### PROBLEM TO WORK ON:
Rewrite the entries below, replacing every "screenshot" with "image" and changing nothing else. Leave the pictures out.

### PROVIDED MATERIAL:
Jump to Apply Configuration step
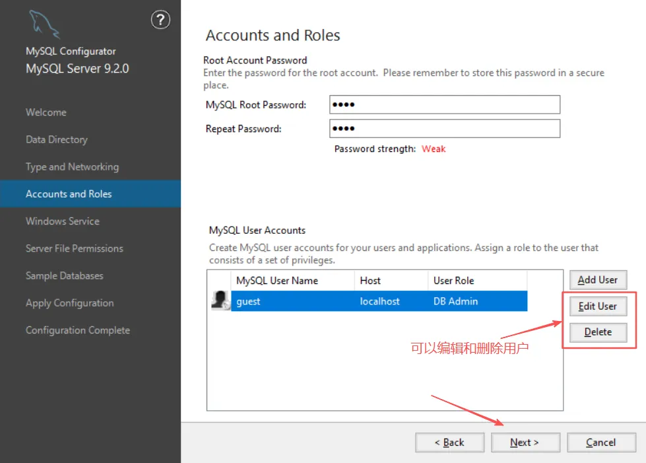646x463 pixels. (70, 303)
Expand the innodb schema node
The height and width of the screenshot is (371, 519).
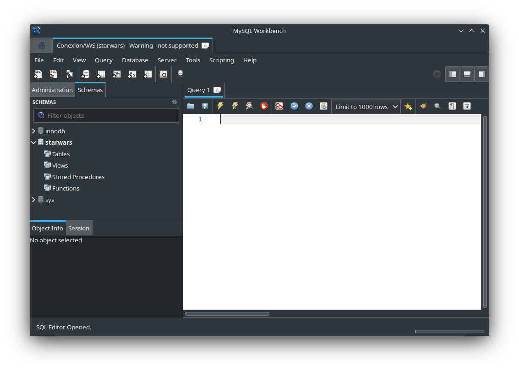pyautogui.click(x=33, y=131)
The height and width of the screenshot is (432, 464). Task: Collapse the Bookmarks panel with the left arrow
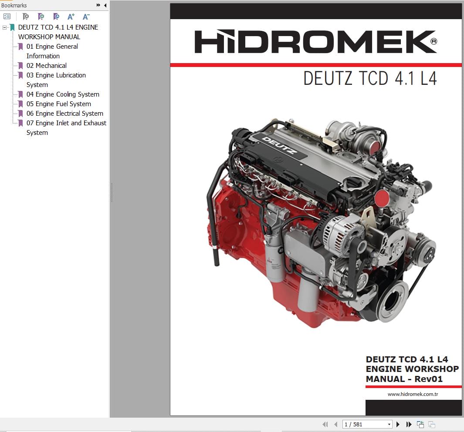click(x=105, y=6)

### ANSWER FOR THE TASK:
Jump to Apply Configuration step
646x463 pixels. (70, 303)
Expand the innodb schema node
The height and width of the image is (371, 519).
pyautogui.click(x=33, y=131)
The height and width of the image is (432, 464). Task: Collapse the Bookmarks panel with the left arrow
click(x=105, y=6)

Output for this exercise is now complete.